Statutory body of the government of India

Science and Engineering Research Board is a statutory body under the Department of Science and Technology, Government of India, established by an Act of the Parliament of India in 2009 (SERB ACT, 2008). The Board was chaired by the Secretary to the Government of India in the Department of Science and Technology. The Board was set up for promoting basic research in science and engineering and to provide financial assistance to scientists, academic institutions, R&D laboratories, industrial concerns and other agencies for such research. Thereafter, it was succeeded by an act called Anusandhan National Research Foundation Act 2023 which formed Anusandhan National Research Foundation in the year 2023.

==Schemes and programmes==

The Board has schemes for funding extramural research, for providing grants for start-up research and for using the scientific expertise of retired scientists. The board has programmes for intensifying research in high priority areas, for supporting international travel of scientists, for giving assistance to professional bodies for conducting seminars and symposia, and for awarding fellowships. Promoting opportunities for women in exploratory research.

It is a scheme to mitigate gender disparity in science and engineering research funding in various S&T programs in Indian academic institutions and R&D laboratories.

==List of members of the Board==

(May 2022- 2025) the members of the Board(oversight- committee).

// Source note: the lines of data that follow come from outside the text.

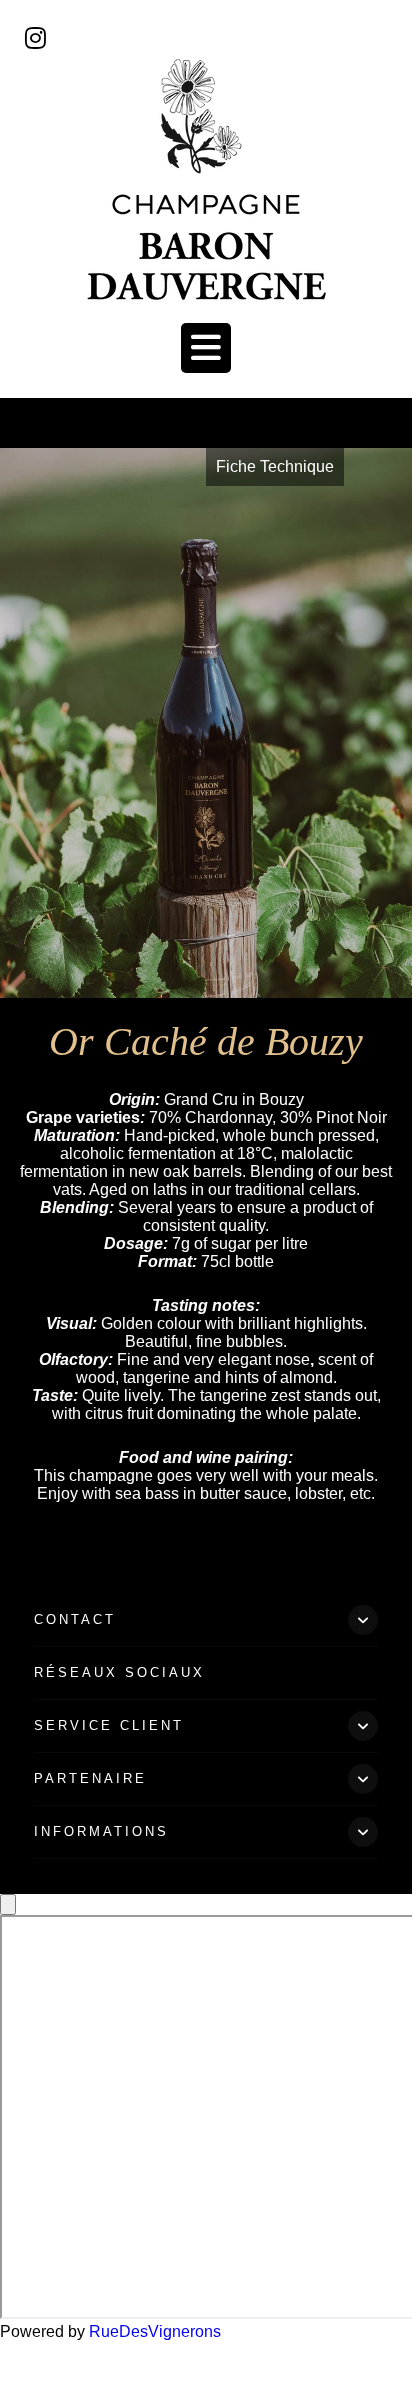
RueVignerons (155, 2331)
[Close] (8, 1904)
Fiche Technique (275, 466)
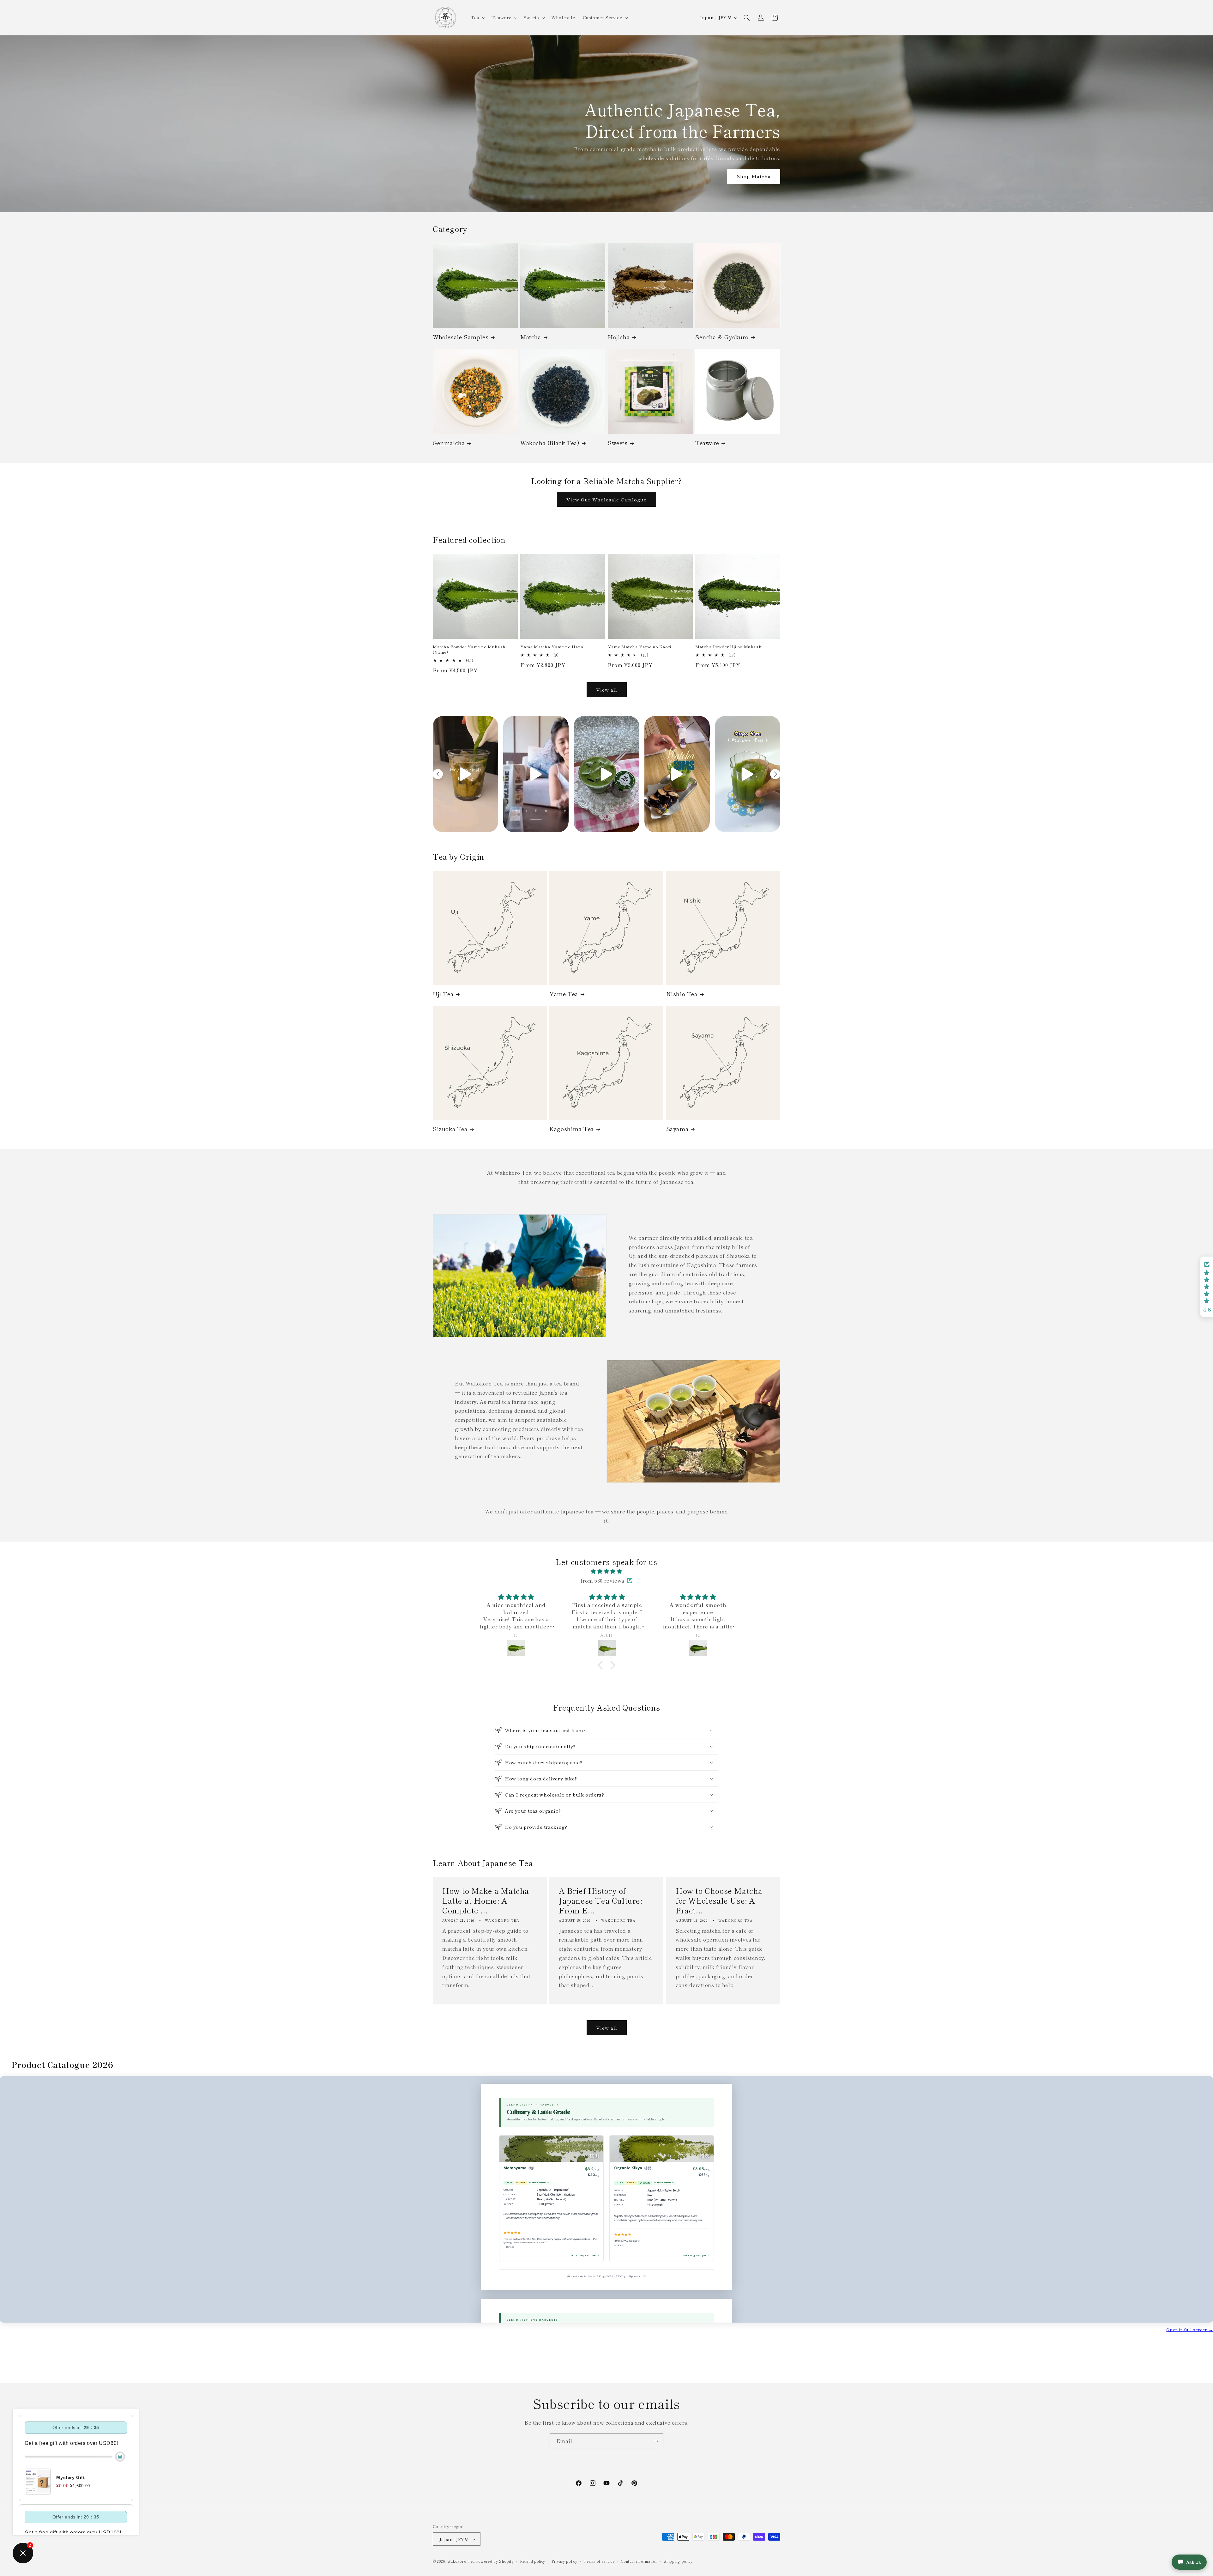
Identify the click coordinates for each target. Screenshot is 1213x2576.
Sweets (618, 442)
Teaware (707, 442)
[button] (477, 17)
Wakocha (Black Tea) (549, 442)
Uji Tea (443, 993)
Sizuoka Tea (450, 1128)
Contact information (639, 2561)
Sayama (677, 1128)
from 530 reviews (603, 1580)
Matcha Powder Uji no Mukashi (729, 647)
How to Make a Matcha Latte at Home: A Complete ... (485, 1900)
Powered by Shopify (495, 2561)
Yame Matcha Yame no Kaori (639, 647)
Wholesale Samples (460, 337)
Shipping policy (678, 2561)
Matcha (530, 337)
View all (606, 689)
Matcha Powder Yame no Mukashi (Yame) (470, 649)
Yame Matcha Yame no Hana (551, 647)
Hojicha (619, 337)
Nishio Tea (681, 993)
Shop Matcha (754, 176)
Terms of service (598, 2561)
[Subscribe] (656, 2441)
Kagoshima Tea (571, 1128)
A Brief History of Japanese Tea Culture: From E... (601, 1900)
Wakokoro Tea (461, 2561)
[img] (606, 1571)
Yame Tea (563, 993)
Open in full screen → (1189, 2329)
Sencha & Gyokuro (722, 337)
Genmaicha (449, 442)
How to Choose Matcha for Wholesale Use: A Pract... (719, 1900)
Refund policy (532, 2561)
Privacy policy (564, 2561)
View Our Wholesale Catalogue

1. Koppillil Radhakrishnan, Former Secretary, Department of Space, Chairperson
2. Secretary, Department of Science and Technology
3. President, Indian National Science Academy
4. President, Indian Academy of Science
5. President, Indian National Academy of Engineering
6. Professor. Devang Vipin Khakhar, Former Director, IIT Bombay
7. Dr.(Ms)Tessy Thomas, Distinguished Scientist and former Director General Aeronautical Systems(AS),DRDO
8. Professor.Talat Ahmad,Former Chairman of Governing body of Wadia Institute of Himalayan Geology, Former Vice Chancellor of Kashmir University & Jamia Millia Islamia University
9. Secretary, Science and Engineering Research Board

== Research ==

RTI reply on research

In an RTI reply about any study by SERB on hazards from mobile towers, it said that no independent research has been done by it till date but a joint research with DOT was done in 2013.